* [Task] Look through the entries below and extract exactly the lines from the one containing "The height and width of the screenshot is (797, 1512)." through the one containing "This screenshot has height=739, width=1568.", ends included.

Dataset items
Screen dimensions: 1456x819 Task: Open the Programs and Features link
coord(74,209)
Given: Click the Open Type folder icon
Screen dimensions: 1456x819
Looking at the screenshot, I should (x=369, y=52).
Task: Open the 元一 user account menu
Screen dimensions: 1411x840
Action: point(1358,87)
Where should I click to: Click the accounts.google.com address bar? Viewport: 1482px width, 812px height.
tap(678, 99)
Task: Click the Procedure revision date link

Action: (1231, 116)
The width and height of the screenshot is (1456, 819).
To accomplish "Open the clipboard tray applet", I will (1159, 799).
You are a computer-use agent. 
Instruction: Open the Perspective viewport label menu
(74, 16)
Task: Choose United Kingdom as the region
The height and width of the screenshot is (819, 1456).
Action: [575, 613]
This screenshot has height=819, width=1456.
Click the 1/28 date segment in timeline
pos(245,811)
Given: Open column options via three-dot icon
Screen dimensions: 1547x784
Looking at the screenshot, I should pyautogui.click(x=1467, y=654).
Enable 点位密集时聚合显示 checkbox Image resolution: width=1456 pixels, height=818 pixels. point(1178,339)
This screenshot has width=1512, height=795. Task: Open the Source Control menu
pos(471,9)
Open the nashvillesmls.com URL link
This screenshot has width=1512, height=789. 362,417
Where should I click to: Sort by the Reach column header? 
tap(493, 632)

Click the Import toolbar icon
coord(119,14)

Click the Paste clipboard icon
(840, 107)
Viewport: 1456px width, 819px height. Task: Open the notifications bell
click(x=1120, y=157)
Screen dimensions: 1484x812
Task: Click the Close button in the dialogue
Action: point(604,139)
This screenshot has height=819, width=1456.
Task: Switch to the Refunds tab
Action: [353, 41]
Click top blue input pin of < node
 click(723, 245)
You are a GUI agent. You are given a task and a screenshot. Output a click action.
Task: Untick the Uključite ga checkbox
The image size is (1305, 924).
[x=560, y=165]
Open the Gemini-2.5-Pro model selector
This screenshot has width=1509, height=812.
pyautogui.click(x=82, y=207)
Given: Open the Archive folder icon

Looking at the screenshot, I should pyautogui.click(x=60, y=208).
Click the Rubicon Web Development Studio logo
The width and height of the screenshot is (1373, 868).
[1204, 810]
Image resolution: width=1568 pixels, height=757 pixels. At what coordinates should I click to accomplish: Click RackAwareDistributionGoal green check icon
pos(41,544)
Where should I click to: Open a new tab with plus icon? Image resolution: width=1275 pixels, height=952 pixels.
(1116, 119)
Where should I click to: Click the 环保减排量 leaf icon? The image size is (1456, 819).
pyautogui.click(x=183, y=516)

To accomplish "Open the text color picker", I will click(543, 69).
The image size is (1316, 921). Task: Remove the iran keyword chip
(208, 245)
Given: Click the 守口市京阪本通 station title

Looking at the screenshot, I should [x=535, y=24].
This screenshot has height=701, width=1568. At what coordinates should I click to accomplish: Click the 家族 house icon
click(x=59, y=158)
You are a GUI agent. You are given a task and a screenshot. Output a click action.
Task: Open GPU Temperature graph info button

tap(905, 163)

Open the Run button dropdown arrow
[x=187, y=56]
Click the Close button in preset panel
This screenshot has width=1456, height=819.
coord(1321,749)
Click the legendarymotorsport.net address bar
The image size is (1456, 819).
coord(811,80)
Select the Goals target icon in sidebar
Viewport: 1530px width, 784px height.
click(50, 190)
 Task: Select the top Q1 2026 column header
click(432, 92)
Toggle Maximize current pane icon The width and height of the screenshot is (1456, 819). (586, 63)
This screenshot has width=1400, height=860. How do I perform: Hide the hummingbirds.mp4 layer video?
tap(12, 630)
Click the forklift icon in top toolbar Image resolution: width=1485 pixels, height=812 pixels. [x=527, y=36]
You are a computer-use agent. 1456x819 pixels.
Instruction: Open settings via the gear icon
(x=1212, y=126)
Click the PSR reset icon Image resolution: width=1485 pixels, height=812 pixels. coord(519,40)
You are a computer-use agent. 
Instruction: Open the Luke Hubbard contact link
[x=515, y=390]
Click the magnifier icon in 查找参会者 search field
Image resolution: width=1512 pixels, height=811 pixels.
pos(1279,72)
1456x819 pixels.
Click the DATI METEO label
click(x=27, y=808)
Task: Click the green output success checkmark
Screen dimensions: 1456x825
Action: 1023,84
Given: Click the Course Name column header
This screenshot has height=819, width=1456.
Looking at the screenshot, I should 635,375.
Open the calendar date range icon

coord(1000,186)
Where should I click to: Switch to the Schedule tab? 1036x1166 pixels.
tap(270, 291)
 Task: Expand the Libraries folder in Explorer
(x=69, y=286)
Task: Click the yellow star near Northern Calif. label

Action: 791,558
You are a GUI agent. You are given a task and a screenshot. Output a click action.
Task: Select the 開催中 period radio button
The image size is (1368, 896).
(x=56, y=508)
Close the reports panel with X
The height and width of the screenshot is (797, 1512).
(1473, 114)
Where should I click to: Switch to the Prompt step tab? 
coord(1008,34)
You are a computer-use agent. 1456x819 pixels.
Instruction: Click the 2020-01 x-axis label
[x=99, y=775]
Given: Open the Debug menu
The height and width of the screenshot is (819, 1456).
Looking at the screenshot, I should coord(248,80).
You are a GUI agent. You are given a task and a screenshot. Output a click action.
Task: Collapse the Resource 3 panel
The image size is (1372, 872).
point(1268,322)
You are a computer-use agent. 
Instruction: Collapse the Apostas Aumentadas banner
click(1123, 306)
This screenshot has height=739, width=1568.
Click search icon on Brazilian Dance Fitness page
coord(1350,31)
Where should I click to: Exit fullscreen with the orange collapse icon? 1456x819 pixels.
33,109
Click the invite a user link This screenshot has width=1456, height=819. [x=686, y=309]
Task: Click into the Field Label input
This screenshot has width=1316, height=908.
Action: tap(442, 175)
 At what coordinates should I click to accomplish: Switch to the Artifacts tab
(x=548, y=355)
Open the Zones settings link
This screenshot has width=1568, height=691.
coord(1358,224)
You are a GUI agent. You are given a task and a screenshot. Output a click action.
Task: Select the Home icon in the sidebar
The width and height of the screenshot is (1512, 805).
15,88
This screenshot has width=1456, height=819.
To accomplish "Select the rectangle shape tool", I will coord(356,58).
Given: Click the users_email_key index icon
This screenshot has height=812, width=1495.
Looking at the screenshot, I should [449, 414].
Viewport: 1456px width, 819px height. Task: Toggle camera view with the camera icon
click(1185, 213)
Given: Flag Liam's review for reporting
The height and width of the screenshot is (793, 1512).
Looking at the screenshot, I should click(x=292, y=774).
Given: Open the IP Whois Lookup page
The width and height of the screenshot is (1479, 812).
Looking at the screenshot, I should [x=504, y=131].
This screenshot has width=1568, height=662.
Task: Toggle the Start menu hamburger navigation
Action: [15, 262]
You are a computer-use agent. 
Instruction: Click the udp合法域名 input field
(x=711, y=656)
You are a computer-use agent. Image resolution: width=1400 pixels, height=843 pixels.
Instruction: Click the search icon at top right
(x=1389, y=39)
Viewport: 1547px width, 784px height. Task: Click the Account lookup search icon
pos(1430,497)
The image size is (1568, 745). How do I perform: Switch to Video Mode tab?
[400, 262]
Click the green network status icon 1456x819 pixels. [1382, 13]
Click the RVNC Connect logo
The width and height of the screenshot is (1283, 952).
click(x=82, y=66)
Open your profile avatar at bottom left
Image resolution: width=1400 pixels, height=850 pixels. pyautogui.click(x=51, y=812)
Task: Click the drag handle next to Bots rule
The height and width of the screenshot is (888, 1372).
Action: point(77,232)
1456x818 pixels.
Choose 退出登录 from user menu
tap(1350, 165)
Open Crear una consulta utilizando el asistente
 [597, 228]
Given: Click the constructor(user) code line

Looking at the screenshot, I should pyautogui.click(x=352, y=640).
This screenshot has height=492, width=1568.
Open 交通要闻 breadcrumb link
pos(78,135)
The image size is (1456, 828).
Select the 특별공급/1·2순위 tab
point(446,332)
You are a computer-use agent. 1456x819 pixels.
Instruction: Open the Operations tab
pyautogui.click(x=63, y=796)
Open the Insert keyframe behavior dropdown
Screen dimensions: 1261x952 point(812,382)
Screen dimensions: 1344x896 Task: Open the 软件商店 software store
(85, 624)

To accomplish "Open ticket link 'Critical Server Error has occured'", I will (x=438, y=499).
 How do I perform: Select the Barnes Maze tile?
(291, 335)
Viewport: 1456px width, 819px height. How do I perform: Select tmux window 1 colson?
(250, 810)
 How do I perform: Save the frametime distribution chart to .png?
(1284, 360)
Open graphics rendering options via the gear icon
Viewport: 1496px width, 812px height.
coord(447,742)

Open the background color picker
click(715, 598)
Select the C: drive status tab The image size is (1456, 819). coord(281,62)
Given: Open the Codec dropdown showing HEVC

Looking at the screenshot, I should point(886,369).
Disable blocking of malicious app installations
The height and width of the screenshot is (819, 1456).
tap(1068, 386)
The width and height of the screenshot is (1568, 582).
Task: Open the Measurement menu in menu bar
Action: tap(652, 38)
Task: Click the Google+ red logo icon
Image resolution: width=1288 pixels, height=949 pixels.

* [Answer]
The height and width of the screenshot is (797, 1512).
(1473, 114)
Where should I click to: Switch to the Prompt step tab? 
coord(1008,34)
You are a computer-use agent. 1456x819 pixels.
Instruction: Click the 2020-01 x-axis label
[x=99, y=775]
Given: Open the Debug menu
The height and width of the screenshot is (819, 1456).
Looking at the screenshot, I should coord(248,80).
You are a GUI agent. You are given a task and a screenshot. Output a click action.
Task: Collapse the Resource 3 panel
The image size is (1372, 872).
point(1268,322)
You are a computer-use agent. 
Instruction: Collapse the Apostas Aumentadas banner
click(1123, 306)
This screenshot has height=739, width=1568.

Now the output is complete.